Dans une interview accordée fin novembre à L’Usine Nouvelle, le ministre délégué à l’Industrie, aujourd’hui démissionnaire, Marc Ferracci, estimait que« Il faudra[it] tirer toutes les conséquences en cas d’échec, y compris un nouveau système de régulation ». Et le futur cadre de régulation des prix de l’électricité fait encore l’objet de vives critiques de la part de certains acteurs.
“On ne peut pas appeler ça une clause de révision”
Avec la chute du gouvernement de Michel Barnier, les cartes semblaient destinées à être rebattues lors de la dernière réunion. Mais à l’issue de cette réunion, les opposants au cadre réglementaire proposé dans l’accord de novembre 2023 ont exprimé leur frustration. « Il y avait beaucoup d’attentes autour de ce match, mais le résultat est très décevant. » déclare Géry Lecerf, président de l’Association française indépendante de l’électricité et du gaz (Afieg) qui regroupe les entreprises des énergies alternatives comme TotalEnergies Electricité et Gaz France ou les filiales françaises de Vattenfall et Alpiq. « Le gouvernement n’a pas changé de position, nous restons sur le projet d’accord de novembre 2023. On ne peut pas parler de clause de révision, car on ne sent pas vraiment l’ouverture pour faire une vraie évaluation de l’accord. Cependant, nous sommes nombreux à avoir appelé à repenser les solutions proposées, y compris l’étude de l’option CFD. ajoute-t-il. Incité par une commission d’enquête sénatoriale sur le prix de l’électricité, le contrat sur différence (CFD) est un outil de régulation qui n’a pas été retenu dans l’accord de novembre 2023.
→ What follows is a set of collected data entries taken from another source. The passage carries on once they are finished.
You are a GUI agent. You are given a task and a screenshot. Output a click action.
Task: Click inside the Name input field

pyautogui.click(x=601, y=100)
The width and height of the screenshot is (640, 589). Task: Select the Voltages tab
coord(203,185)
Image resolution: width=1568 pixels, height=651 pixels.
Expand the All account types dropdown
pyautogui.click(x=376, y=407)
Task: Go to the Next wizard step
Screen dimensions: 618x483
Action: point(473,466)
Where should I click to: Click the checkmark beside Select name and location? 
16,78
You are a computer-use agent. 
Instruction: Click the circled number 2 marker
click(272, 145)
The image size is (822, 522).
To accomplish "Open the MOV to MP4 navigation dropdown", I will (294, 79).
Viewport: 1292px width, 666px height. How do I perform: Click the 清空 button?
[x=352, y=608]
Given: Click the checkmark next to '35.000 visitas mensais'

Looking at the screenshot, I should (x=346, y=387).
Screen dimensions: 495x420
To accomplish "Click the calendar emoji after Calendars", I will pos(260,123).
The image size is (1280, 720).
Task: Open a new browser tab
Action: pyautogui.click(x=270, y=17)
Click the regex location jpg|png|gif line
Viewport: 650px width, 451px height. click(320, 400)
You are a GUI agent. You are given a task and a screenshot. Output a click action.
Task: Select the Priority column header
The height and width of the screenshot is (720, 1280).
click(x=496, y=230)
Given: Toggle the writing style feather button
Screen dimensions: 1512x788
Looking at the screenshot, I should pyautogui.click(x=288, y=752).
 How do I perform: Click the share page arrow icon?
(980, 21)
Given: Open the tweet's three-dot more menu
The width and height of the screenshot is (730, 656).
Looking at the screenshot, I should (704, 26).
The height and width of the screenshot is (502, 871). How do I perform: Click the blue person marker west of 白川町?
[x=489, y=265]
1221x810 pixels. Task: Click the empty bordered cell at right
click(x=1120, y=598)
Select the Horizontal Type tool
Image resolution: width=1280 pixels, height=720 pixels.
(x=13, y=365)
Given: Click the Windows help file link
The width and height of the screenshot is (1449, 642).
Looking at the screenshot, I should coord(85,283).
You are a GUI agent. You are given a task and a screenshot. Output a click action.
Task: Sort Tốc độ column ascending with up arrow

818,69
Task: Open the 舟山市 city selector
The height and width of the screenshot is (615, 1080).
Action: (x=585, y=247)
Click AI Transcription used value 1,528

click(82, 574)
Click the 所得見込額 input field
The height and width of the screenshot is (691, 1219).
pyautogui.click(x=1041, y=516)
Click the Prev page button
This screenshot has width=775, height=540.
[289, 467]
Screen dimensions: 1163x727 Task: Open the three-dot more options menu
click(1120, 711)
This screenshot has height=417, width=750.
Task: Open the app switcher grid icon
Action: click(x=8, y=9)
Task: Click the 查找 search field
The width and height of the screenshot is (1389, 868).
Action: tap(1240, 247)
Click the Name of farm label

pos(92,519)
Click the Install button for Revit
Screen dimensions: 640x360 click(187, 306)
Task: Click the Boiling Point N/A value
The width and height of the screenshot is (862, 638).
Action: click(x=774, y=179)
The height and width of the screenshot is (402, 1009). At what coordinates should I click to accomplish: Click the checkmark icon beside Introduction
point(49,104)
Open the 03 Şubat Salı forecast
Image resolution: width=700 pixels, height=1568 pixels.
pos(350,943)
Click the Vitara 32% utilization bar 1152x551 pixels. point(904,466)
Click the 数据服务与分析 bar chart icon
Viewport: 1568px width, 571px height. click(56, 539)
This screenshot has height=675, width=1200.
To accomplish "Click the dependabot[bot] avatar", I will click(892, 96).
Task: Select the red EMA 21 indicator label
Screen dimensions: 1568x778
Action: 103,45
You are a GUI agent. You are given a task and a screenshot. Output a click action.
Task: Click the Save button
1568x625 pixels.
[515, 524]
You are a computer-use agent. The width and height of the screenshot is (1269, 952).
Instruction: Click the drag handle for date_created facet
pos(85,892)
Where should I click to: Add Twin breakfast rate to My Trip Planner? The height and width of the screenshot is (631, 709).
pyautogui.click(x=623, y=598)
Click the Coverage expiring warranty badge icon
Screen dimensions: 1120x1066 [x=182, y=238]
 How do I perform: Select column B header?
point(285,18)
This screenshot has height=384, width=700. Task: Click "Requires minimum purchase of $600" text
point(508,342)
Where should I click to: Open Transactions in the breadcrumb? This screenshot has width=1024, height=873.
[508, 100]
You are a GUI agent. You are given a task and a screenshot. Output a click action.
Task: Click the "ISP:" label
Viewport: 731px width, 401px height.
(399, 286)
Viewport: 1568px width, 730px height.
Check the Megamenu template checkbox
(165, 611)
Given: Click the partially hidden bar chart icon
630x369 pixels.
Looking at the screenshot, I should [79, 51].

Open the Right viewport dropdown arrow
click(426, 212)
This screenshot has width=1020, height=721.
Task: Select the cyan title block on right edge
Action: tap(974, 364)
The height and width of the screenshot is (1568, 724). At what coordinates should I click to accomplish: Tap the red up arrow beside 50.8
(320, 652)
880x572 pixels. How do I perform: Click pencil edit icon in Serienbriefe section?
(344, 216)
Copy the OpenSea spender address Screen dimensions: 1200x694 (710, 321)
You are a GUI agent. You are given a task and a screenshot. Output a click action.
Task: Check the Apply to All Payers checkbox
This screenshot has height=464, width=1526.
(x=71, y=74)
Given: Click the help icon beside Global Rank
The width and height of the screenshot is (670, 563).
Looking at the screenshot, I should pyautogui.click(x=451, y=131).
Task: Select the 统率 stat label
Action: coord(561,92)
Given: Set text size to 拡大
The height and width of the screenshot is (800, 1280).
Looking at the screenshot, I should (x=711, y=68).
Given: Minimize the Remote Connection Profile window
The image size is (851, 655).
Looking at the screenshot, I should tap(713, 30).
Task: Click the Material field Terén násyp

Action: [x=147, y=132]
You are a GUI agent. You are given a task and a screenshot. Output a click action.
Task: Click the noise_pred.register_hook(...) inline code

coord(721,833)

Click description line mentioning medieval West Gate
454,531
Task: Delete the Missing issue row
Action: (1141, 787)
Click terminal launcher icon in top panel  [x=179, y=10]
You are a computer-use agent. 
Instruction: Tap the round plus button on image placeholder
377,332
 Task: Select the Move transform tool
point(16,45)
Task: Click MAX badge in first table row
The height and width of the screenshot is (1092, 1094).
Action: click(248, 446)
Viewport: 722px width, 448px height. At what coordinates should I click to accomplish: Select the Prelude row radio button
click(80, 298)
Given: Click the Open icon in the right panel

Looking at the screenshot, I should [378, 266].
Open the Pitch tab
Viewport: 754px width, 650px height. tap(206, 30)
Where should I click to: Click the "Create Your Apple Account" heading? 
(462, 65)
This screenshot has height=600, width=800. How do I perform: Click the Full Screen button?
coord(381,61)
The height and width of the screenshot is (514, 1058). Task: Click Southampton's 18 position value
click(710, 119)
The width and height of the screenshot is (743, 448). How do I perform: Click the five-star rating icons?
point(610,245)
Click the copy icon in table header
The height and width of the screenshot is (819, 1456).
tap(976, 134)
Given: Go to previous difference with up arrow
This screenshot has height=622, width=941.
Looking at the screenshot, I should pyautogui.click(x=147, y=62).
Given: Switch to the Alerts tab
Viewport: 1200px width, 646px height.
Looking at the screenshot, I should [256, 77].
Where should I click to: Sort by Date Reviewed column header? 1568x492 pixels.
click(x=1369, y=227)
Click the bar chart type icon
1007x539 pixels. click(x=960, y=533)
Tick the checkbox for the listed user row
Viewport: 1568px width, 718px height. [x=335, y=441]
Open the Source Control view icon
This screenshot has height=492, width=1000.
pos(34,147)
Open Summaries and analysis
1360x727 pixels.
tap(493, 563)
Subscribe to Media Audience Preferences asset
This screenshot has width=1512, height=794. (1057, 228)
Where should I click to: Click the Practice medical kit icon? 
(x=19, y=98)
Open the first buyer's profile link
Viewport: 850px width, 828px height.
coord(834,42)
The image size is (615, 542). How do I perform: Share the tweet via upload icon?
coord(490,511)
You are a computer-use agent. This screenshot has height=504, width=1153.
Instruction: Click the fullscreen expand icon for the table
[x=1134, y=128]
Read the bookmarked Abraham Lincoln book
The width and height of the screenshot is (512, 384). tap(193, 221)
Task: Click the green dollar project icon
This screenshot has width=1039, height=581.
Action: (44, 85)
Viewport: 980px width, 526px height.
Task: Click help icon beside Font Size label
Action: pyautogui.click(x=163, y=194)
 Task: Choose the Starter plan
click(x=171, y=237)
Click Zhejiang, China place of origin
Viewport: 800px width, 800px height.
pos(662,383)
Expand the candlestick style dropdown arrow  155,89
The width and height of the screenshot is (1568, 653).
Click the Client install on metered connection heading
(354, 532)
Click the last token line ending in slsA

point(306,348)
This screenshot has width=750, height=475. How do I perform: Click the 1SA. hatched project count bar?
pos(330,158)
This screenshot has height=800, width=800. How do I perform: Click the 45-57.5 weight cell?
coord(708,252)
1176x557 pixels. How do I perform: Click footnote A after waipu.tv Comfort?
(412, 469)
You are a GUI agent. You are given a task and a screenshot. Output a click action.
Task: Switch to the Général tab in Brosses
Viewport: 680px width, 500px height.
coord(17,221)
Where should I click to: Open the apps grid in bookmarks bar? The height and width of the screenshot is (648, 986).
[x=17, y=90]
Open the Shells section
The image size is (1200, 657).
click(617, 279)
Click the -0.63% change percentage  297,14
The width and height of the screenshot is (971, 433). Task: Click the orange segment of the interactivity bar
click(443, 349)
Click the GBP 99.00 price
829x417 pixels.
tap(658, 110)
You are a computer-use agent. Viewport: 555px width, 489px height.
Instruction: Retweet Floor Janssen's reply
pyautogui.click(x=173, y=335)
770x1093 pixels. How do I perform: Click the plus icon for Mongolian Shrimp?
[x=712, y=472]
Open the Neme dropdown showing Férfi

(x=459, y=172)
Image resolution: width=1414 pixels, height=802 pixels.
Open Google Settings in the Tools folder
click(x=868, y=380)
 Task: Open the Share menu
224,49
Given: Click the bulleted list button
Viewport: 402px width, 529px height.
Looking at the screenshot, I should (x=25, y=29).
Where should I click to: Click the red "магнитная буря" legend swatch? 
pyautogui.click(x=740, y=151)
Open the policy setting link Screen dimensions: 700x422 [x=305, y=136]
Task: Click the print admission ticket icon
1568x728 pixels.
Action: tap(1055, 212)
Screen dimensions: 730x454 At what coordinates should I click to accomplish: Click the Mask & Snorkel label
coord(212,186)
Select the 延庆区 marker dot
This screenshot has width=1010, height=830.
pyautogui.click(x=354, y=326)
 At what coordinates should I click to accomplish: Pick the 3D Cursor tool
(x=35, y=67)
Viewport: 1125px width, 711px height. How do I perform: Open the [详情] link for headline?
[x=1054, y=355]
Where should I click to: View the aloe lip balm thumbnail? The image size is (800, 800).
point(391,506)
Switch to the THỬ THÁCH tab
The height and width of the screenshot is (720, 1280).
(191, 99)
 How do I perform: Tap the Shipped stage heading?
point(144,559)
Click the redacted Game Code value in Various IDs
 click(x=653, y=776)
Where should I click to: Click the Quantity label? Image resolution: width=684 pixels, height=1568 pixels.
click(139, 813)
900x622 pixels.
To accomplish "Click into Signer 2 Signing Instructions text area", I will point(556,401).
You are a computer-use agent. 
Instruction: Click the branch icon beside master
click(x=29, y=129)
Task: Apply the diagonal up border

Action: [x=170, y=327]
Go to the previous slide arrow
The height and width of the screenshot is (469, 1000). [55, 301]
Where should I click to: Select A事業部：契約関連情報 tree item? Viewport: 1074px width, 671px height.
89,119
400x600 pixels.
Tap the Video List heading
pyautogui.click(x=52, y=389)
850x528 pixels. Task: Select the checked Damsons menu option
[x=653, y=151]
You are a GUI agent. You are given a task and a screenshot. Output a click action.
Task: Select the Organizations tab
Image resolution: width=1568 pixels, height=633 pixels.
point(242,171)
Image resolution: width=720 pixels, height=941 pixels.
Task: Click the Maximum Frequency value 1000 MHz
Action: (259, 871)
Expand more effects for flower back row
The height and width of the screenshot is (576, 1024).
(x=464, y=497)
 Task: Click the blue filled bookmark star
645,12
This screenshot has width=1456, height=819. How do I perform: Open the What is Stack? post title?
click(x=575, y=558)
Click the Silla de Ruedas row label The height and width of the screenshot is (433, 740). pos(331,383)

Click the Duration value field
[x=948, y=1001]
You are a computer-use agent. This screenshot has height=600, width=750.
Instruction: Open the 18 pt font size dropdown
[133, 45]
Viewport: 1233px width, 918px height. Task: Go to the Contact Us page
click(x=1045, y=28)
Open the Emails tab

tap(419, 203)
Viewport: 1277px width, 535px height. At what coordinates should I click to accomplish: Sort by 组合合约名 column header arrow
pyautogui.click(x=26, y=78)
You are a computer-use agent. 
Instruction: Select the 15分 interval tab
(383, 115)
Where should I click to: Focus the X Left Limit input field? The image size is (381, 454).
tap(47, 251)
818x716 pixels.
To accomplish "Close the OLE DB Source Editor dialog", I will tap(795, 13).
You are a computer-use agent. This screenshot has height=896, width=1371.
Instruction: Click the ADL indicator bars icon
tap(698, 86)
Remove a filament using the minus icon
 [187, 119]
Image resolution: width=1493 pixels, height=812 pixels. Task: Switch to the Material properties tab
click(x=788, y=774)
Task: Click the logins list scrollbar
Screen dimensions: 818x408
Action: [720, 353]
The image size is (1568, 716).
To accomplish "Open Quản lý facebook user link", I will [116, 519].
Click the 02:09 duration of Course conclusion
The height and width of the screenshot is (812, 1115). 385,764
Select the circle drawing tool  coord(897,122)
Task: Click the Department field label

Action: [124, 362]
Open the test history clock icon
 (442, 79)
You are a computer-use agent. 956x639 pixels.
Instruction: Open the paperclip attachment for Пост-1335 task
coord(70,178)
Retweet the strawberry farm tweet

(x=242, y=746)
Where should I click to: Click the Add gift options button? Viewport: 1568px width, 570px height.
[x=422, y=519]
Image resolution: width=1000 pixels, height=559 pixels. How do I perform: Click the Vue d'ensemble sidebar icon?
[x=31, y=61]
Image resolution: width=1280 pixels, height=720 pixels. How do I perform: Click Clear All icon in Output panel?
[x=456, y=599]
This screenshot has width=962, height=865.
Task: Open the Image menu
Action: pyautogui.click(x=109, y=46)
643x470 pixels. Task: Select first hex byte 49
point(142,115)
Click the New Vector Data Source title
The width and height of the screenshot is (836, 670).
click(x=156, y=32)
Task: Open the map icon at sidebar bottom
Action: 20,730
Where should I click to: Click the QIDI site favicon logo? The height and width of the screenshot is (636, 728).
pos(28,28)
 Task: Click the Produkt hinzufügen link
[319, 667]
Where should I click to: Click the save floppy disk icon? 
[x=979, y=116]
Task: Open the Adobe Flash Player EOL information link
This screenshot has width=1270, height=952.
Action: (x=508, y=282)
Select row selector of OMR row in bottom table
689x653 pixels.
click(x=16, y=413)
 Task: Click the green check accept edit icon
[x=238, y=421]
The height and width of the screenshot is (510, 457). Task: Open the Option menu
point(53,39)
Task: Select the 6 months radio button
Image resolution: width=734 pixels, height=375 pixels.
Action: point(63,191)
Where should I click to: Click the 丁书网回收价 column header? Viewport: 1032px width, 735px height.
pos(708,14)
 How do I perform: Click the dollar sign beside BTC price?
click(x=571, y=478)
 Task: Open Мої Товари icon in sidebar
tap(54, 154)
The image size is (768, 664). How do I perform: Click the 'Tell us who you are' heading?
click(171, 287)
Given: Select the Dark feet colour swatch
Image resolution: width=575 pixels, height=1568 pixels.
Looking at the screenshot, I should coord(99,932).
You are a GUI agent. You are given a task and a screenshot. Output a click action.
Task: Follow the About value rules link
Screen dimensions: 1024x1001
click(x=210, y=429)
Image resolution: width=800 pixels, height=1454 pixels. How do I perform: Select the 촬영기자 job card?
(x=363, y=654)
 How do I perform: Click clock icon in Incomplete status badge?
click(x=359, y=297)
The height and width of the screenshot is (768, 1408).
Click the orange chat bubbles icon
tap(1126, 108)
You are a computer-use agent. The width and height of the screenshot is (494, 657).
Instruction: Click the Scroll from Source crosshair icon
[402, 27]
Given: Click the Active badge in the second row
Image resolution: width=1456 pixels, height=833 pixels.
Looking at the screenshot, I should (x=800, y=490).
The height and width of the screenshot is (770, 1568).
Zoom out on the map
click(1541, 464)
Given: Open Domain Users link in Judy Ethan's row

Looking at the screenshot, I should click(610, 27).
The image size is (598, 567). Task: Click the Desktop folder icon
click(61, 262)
« Cette réunion était un exercice de communication plutôt vide de sens dans lequel le ministre [de la Transition écologique Agnès Pannier-Runacher, ndlr] considérant que tout allait bien. Absolument rien ne change. Il semblait vivre sur une autre planète, sans le renversement du gouvernement. » s’adresse Frank Roubanovitch, président du CLEEE, association des grands consommateurs d’électricité et de gaz (SNCF, La Poste, Veolia…).
Le mécanisme de collecte des recettes d’EDF est suspendu
La loi de finances pour 2025 a prévu la création d’un des instruments de protection des consommateurs du futur cadre réglementaire, le mécanisme de captation des recettes d’EDF en cas de hausse des prix de marché. Son adoption semble désormais très incertaine d’ici la fin de l’année. Mais « le gouvernement a suggéré qu’un projet de loi modificative financière permettrait de remettre le cadre réglementaire dans la loi », indica Géry Lecerf. « Compte tenu du niveau actuel des prix, le mécanisme ne sera probablement plus utile en 2026-2027. Est-il urgent de mettre en œuvre une mauvaise réglementation qui n’aura aucun effet, plutôt qu’une bonne réglementation plus tard ?complète le représentant des entreprises d’énergies alternatives.
Il croit cependant avoir observé un «micro-avancée» sur une des demandes de son association, la liquidité du marché de gros de l’électricité au-delà de trois ans. Selon lui, EDF serait prête à œuvrer pour l’augmenter, alors que le futur cadre réglementaire vise à développer une contractualisation à moyen terme, soit quatre ou cinq ans, pour les entreprises. Pour l’Afieg, le système d’enchères lancé par EDF pour offrir cette visibilité n’est pour l’instant pas satisfaisant.